PETALING JAYA: Consumer products and services companies see opportunities to grow their revenue amid prevailing business challenges.
Pensonic Holdings Bhd group executive chairman Datuk Seri Chew Weng Khak said the incorporation of digitalisation, automation and competitive products will be inevitable for profitable growth.
“Every manufacturing and business process is continually evaluated for efficacy and efficiency, as this contributes to lower costs, more sales and greater stakeholders’ support.
“Being functional alone is not enough, consumers want innovative, environmentally friendly, affordable and attractive products that look great in their living space,” he said in the company’s annual report.
Chew noted that the average consumer is looking for practical and affordable home solutions to enhance and contribute to greater convenience and comfort for their family and friends.
He said the company continuously improves its offering to meet the needs of different consumer segments.
“More than ever, now consumers have quick access to knowledge and therefore have greater expectations of what they want or need.
“Our in-house research and development team is working on creating more customer-centric and attractive products that meet the different needs of our various consumer segments.”
Chew said there is always opportunity for improvements.
“We looked inwards to strengthen our internal capabilities through lean inventory management, development of a robust plan for business needs as well as analyse and restructure certain business and manufacturing processes to increase efficiency and optimise capacity.
“We also leveraged on technology through software and hardware investment, as well as providing training and development for all levels of employees to capitalise on our technology investment to propel the group forward.”

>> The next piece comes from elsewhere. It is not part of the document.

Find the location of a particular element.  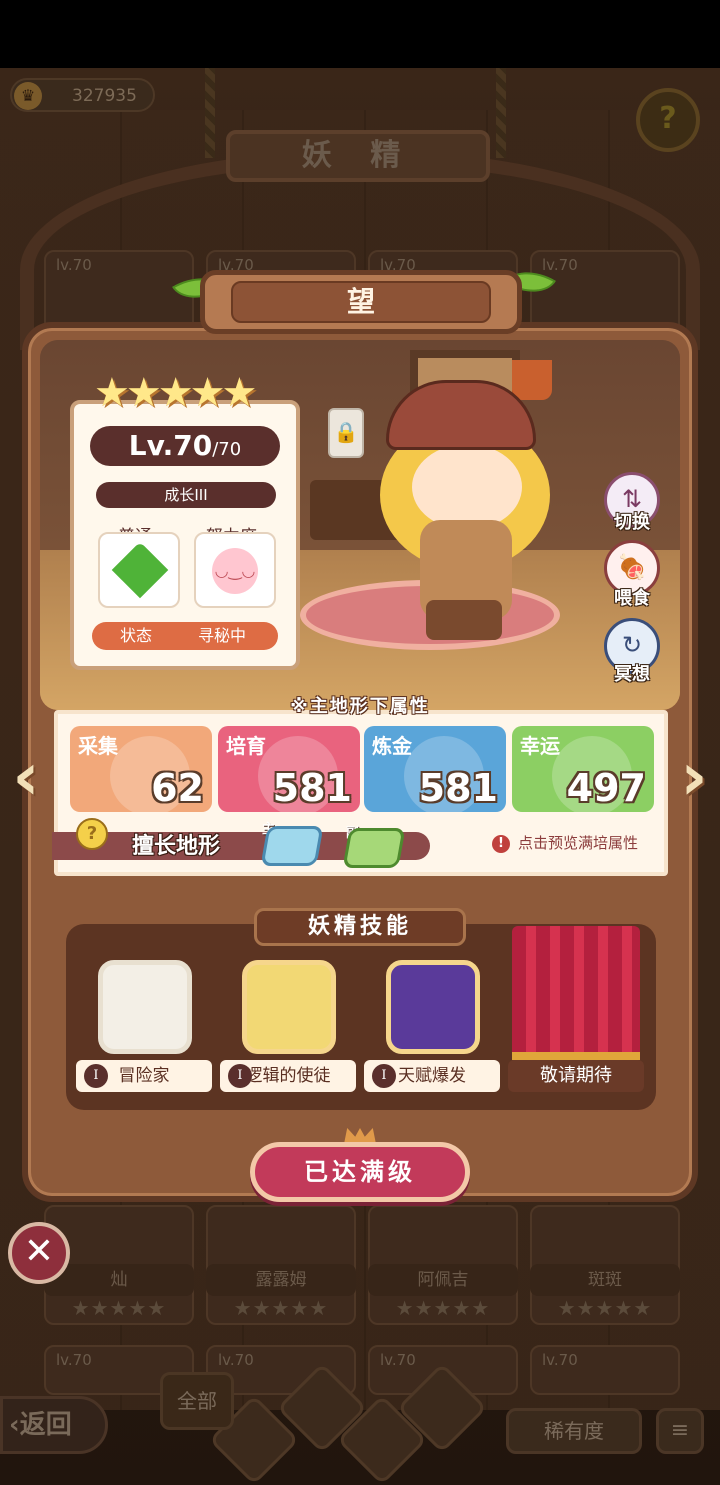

He said Pensonic will redouble its efforts to adapt quickly to the rapidly changing economic landscape and focus on value-added appliances and activities for its consumers.
Meanwhile, Kamdar (M) Group Bhd in a statement on its annual report said it will continue to exercise financial prudence and tighten operating costs to maximise shareholder value.

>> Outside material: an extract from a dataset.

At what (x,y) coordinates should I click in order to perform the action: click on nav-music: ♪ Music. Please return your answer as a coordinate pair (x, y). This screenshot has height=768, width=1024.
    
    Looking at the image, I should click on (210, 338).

“The financial year 2023 has proven to be a challenging year for us. As we transitioned toward the endemic phase and economic activities continue to normalise, the lower demand for clothing, lower selling prices versus higher costs and stiff competition has resulted in reduced income.
“Nevertheless, despite facing an ongoing volatile and uncertain business landscape, we managed to overcome these hurdles by tapping into our robust fundamentals and sturdy balance sheet.”
Moving forward, Kamdar said it will continue to seek opportunities to drive the business forward with its diversified range of products and services.
The group said it will do this by leveraging on its strong track record and capabilities that it had built over the years, to ensure the viability of the business.
“We will continue to pursue value creation, business sustainability and growth strategies on all business segments of the group,” it said.
Meanwhile, Cheetah Holdings Bhd in its annual report said it expects the outlook for the group to remain challenging due to the volatility of the global economy, fluctuations in interest rates and increase in operating cost such as costs of raw materials, labour and freight charges.
“Amid this challenging business environment, the management would continue to explore opportunities to keep its branding and collection afresh to appeal to its target customers.”